“You have to use your snorkel,” Scott Smith tells me. “You need to be looking behind you when floating on the surface all the time,” he continues persistently. I’m questioning why he doesn’t think me freediving with the tiger sharks without a snorkel is a good idea. Scott elaborates: “I’ve watched a freediver being bitten by a tiger shark. We were standing on the stern watching him floating on the surface when the shark snuck up from behind him and bit down on his body – we thought, ‘that’s it for this guy, he’s about to be bitten in half. He’s a goner!’ But the shark only mouthed him gently; a few puncture holes in his wetsuit and not a single bit of his skin was broken.”
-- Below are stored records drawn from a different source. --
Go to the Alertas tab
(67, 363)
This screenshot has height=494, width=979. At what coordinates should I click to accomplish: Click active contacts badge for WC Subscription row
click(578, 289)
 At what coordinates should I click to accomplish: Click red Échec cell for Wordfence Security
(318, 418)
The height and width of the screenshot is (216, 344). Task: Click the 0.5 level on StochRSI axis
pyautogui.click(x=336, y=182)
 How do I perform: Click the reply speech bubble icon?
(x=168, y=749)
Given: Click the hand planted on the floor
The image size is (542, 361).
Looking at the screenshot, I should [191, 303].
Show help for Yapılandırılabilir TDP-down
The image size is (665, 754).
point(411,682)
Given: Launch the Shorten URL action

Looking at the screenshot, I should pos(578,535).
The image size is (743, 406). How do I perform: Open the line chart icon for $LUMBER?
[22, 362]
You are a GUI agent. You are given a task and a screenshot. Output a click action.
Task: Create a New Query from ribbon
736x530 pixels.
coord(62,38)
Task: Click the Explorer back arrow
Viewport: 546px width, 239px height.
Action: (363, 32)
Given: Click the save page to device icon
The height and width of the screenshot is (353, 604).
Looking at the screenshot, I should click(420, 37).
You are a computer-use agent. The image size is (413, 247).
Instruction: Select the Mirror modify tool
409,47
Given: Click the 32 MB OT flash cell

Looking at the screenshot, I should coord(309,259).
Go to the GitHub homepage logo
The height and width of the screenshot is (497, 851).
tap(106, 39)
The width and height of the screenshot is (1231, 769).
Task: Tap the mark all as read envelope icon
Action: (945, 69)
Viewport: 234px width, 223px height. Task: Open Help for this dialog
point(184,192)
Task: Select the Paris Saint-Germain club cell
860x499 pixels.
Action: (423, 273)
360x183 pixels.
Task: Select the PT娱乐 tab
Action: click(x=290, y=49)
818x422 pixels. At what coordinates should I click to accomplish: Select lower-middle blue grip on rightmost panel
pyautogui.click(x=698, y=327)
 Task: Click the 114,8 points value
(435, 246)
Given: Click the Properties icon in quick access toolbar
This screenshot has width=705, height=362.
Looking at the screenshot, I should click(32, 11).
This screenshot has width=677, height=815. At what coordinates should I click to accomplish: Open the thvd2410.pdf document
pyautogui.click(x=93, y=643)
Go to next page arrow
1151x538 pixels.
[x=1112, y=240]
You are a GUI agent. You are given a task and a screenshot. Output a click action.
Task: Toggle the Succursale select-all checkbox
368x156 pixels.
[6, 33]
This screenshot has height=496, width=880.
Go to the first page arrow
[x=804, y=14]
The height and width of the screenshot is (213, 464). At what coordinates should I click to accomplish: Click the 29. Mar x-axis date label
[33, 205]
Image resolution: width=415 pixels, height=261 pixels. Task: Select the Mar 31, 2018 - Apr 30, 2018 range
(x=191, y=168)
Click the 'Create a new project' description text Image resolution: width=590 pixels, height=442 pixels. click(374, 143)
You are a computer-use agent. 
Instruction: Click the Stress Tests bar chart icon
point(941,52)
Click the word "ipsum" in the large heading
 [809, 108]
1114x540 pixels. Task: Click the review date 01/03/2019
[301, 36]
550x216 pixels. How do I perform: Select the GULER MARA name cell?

Scott’s story highlights, once again, those misperceptions people have of sharks having insatiable appetites for humans. Clearly that tiger shark was curious, and not having hands to investigate the freediver, it gently mouthed him instead, before deciding he wasn’t on its menu. Quite simply, if it wanted to eat him, it would have.
I’ve returned to shark lover’s paradise, Tiger Beach in the Bahamas, on another photographic expedition on board the Dolphin Dream owned by Scott. I’m here for two weeks, working on gathering images and footage for a new shark awareness video called Freediving with Sharks, and for my book project for the AfriOceans Conservation Alliance, the organization I founded and run. Freediving with the second most dangerous shark in world with nothing but my bikini made made me feel vulnerable, to say the least.
I did it because I felt that as a shark conservationist I need to walk my talk. I had to make myself as vulnerable as I possibly could to show people that sharks are not what they perceive them to be. I had already gone to all other extreme lengths in my pursuit of helping to raise awareness about the plight of sharks.
Where it all started for me was with at the Two Oceans Aquarium, where I met a very special shark named Maxine. Because of her, I designed a shark awareness program and shark research project. After she had spent nine years swimming around in circles, I influenced a decision to satellite tag her and release her back into the ocean. Maxine’s release was followed by the satellite tagging and releasing of the other sharks she shared the tank with, as well as the satellite tagging of wild sharks so we could compare their migration movements up our coast. I had also boarded a shark longline vessel and filmed and produced the award winning film ‘Sharks in Deep Trouble’, which showed sharks being finned alive, shocking people worldwide; I had created numerous campaigns including my Panda Award ‘Rethink the Shark’ campaign; I had created the AfriOceans Warriors Program, the largest environmental education program in South Africa, and I had even gone as far as to strip naked and tie myself up in shark nets for an anti-shark net poster campaign called ‘Catches Anything, Kills Everything’. I knew the images would be a powerful addition to my campaigning work – just a girl in a bikini with sharks all around her. But I confess, unlike all my other campaigns, this one put me out there and I was pretty nervous when I first got in. After all, I was about to test my own words, ‘sharks are not monster man-eaters.’
Having trained with Trevor Hutton, South Africa’s most accomplished freediver, and my partner, I can enjoy more bottom time with the sharks. I love the freedom only freediving brings. Tiger sharks’ sneaky behavior is very familiar to me: once, while photographing it, I made eye contact with a tiger shark that was sneaking up behind me. The eye contact caused it to turn away. Considering the high crime rate in South Africa, diving with the sharks is probably safer than sleeping in my own bed.
I don’t handle bait or feed sharks, and I do try to remember not to swim in the chum slick or down current. They are supreme predators, after all. But it’s hard to always remember the supreme predator bit; after my hours in the water with all kinds of shark species who have all been so gentle, it’s easy to forget that they have teeth, and big ones at that. Freediving with the majestic tigers of the sea is a true privilege. The warm water on my skin and just the air in my lungs, her and me side by side with lemon sharks surrounding us is something I’ll never forget. I know I will do this until the day I die. And if it’s God’s will that a shark takes me, I’d consider that the perfect way for me to go.